BACKGROUND
[0001] Investment casting is an industrial process based on one of the oldest metal forming
techniques. This process is capable of producing complicated shapes that would be
difficult or impossible (particularly with high melting temperature alloys) with die
casting. Investment casting produces parts that usually require little surface finishing
and only minor machining. Usually, the process begins with fabrication of a sacrificial
ceramic pattern with the same basic shape as the finished cast part. Patterns are
made from wax that is injected into a metal injection die. Fabricating the injection
die is expensive and can take months of lead time.
[0002] Once a wax pattern is produced, it is then dipped in a ceramic slurry, covered with
a particulate material, and allowed to dry. Once dried, the pattern is placed in an
autoclave to remove the wax. After autoclaving, any remaining wax is burned out in
a furnace during which the ceramic shell is also hardened. The mold is then preheated
and filled with molten metal, creating the metal casting. Once the casting has cooled
sufficiently, the mold shell is chipped away from the casting.
[0003] Die casting, on the other hand, is the process of forcing molten metal under high
pressure into mold cavities that are machined into dies. Most die castings are made
from nonferrous and relatively low melting temperature metals specifically zinc, copper,
aluminum, magnesium, lead, and tin-based alloys, although ferrous metal die casts
are possible. After the die is filled, and the material therein has solidified, the
part for casting is ejected usually by ejector pins. Thereafter, any scrap, which
includes gate runners and flash etc. must be separated from the castings.
[0004] The dies used in die casting are usually made out of hardest tool steels because
cast iron cannot withstand the high pressures involved. Due to this, dies are expensive
and may have high start-up costs.

--- Set task 1 ---
In the passage on casting, what are the dies used in die casting usually made of?
--- Set task 2 ---
Retype the stretch of the casting passage from "[0002] Once a" through "from the casting.".

--- Rows ---
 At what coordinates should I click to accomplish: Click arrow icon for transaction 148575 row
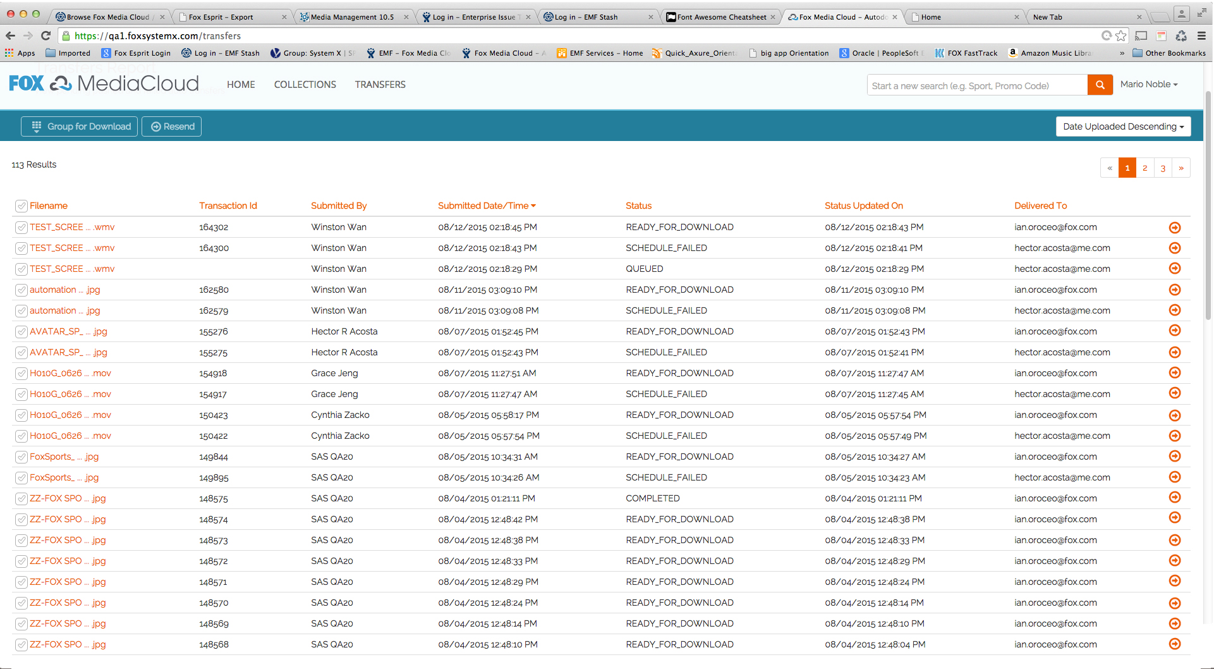[1174, 498]
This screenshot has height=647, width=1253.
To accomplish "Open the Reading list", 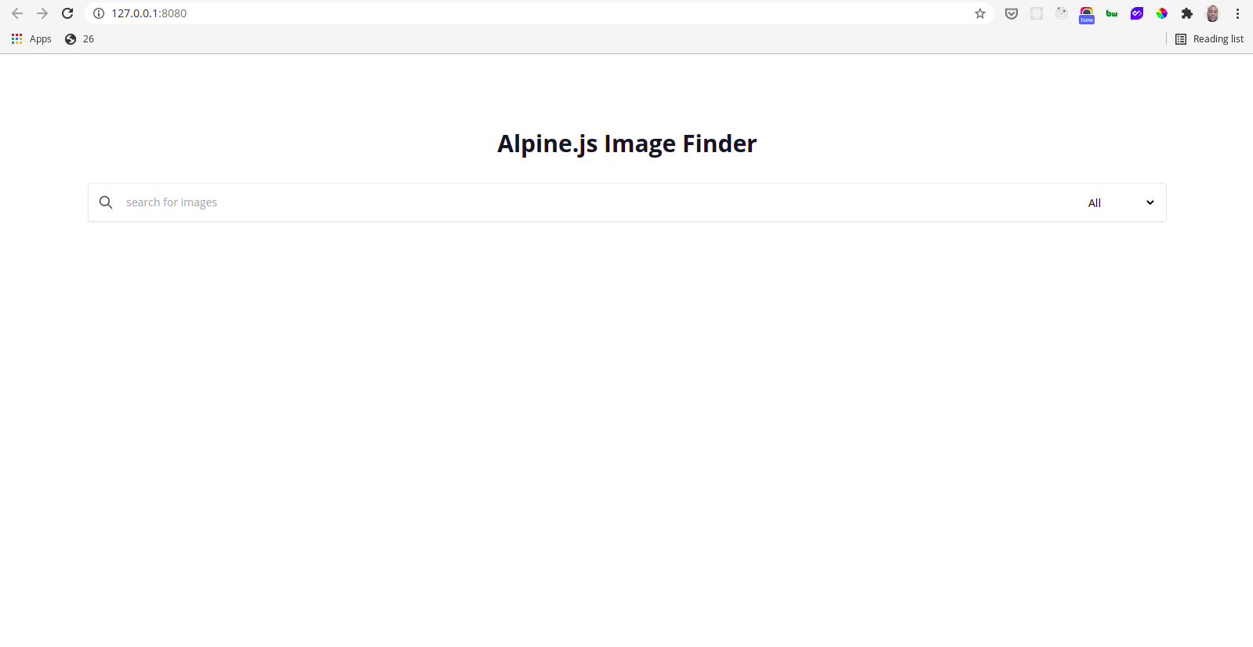I will (x=1210, y=38).
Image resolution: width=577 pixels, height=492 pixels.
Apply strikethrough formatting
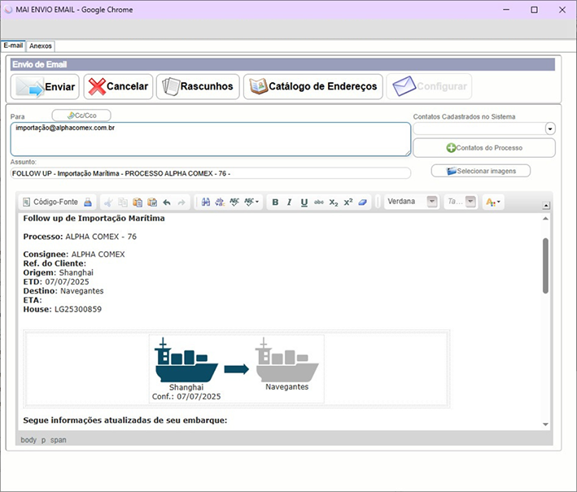point(318,202)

--- Written response 1 ---
They are usually made of the hardest tool steels.

--- Written response 2 ---
[0002] Once a wax pattern is produced, it is then dipped in a ceramic slurry, covered with
a particulate material, and allowed to dry. Once dried, the pattern is placed in an
autoclave to remove the wax. After autoclaving, any remaining wax is burned out in
a furnace during which the ceramic shell is also hardened. The mold is then preheated
and filled with molten metal, creating the metal casting. Once the casting has cooled
sufficiently, the mold shell is chipped away from the casting.